(Saved data entries)
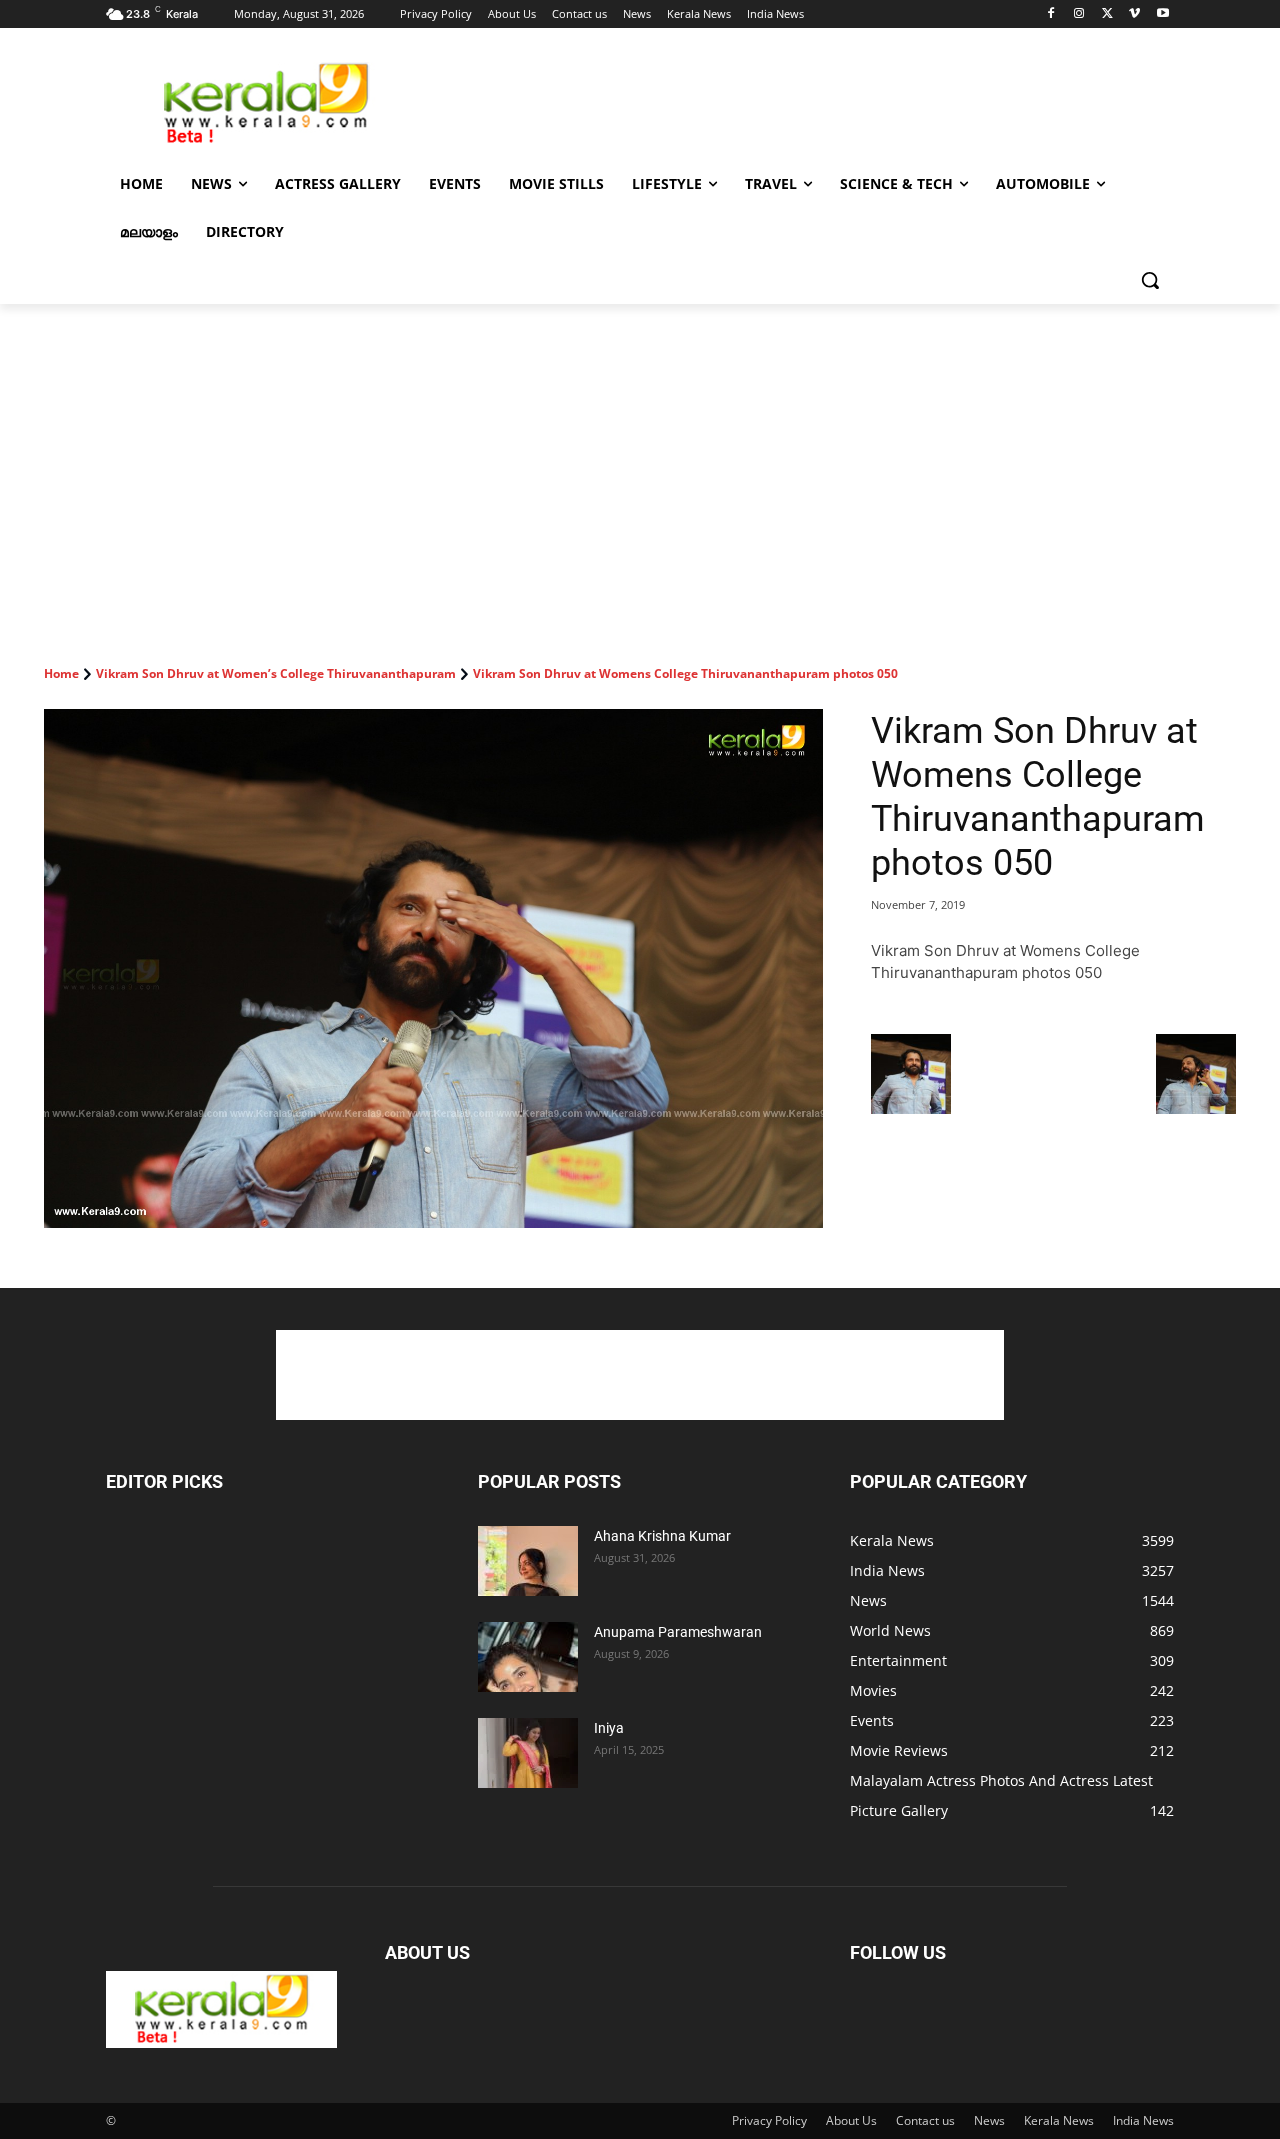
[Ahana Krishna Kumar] (528, 1561)
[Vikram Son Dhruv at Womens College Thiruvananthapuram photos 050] (433, 968)
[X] (1107, 14)
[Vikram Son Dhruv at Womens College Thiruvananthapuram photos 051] (1196, 1108)
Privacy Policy (769, 2120)
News (989, 2120)
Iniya (609, 1728)
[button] (1150, 280)
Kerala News (1059, 2120)
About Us (851, 2120)
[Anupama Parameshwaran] (528, 1657)
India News (1143, 2120)
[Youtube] (1162, 14)
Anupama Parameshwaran (678, 1632)
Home (61, 673)
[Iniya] (528, 1753)
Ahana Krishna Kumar (662, 1536)
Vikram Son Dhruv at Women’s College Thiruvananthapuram (276, 673)
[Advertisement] (790, 101)
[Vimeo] (1134, 14)
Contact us (925, 2120)
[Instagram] (1079, 14)
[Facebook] (1051, 14)
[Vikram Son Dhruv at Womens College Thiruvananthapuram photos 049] (911, 1108)
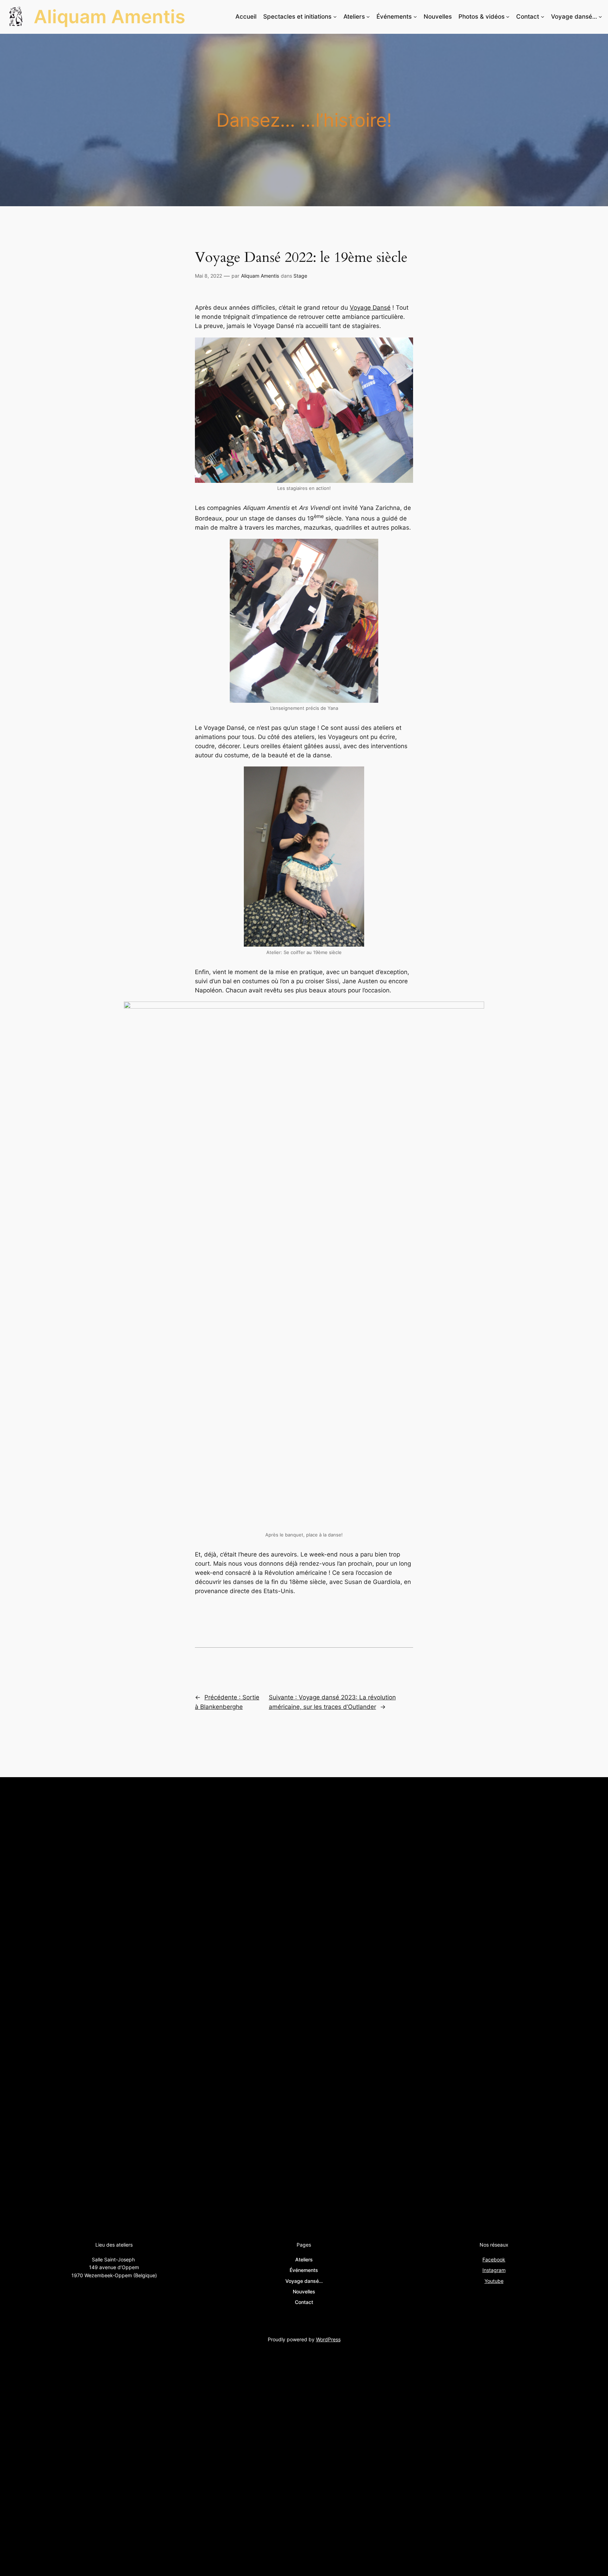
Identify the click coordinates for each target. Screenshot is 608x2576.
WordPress (328, 2339)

**Work to be completed**
Work through the entries, filtering for the string "Anupama", and copy each line that holds it.

**The completed task**
[Anupama Parameshwaran] (528, 1657)
Anupama Parameshwaran (678, 1632)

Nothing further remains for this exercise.